Hey guys, I thought I'd put this out there. We're playing our first show this Saturday, if you're metal fan you should come out!
Feb. 20 at The Hard Luck Bar. 812 Dundas W

The bill is:

*Headliner - Destain (www.myspace.com/destain)
*My band - I, Deceiver (www.myspace.com/ideceiverband)
The Woods Are Burning (www.myspace.com/thewoodsareburning)
It Came From the Sky (www.myspace.com/itcamefromtheskytoronto)
Atram (www.myspace.com/atramband)
Touched by Disaster (www.myspace.com/touchedbydisaster)

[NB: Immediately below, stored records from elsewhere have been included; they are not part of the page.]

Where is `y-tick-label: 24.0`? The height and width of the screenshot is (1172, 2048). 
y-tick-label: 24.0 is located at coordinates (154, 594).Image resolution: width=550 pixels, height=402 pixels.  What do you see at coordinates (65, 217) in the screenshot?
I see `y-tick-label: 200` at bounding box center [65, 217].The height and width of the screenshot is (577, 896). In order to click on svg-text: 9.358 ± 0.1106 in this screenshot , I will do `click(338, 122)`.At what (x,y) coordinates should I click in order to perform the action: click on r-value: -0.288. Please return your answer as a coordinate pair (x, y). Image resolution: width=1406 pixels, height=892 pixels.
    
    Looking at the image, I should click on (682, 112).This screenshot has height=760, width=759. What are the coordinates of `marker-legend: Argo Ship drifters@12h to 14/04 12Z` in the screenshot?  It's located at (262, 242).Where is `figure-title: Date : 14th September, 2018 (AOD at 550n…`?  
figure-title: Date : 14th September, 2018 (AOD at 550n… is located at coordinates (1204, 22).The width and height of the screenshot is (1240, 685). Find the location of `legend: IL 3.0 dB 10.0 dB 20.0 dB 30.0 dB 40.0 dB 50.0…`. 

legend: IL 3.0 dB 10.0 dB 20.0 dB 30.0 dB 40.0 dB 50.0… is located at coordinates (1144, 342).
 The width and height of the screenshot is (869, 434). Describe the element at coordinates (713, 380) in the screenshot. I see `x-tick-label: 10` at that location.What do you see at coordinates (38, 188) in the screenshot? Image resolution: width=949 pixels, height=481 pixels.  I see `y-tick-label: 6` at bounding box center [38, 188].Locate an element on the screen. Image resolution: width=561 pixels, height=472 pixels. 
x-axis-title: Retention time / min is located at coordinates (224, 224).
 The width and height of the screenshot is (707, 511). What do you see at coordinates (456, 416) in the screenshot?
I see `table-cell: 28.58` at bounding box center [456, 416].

We're on facebook, twitter and myspace if you want a cheaper advanced ticket.


----------



## OldSoulBluesMan (Jul 9, 2009)

ROCK THE HOUSE!!!!!!!!!!!

and good luck.


----------



## Bevo (Nov 24, 2006)

How did it go?

Just checked out your myspace and it sounds amazing!
Hope, it was A good show..


----------



## theroan (Oct 7, 2008)

It went really well. People came to see us who we didn't even know! The pit was going, we sounded tight. It was a great time. Stoked for the next time for sure.


----------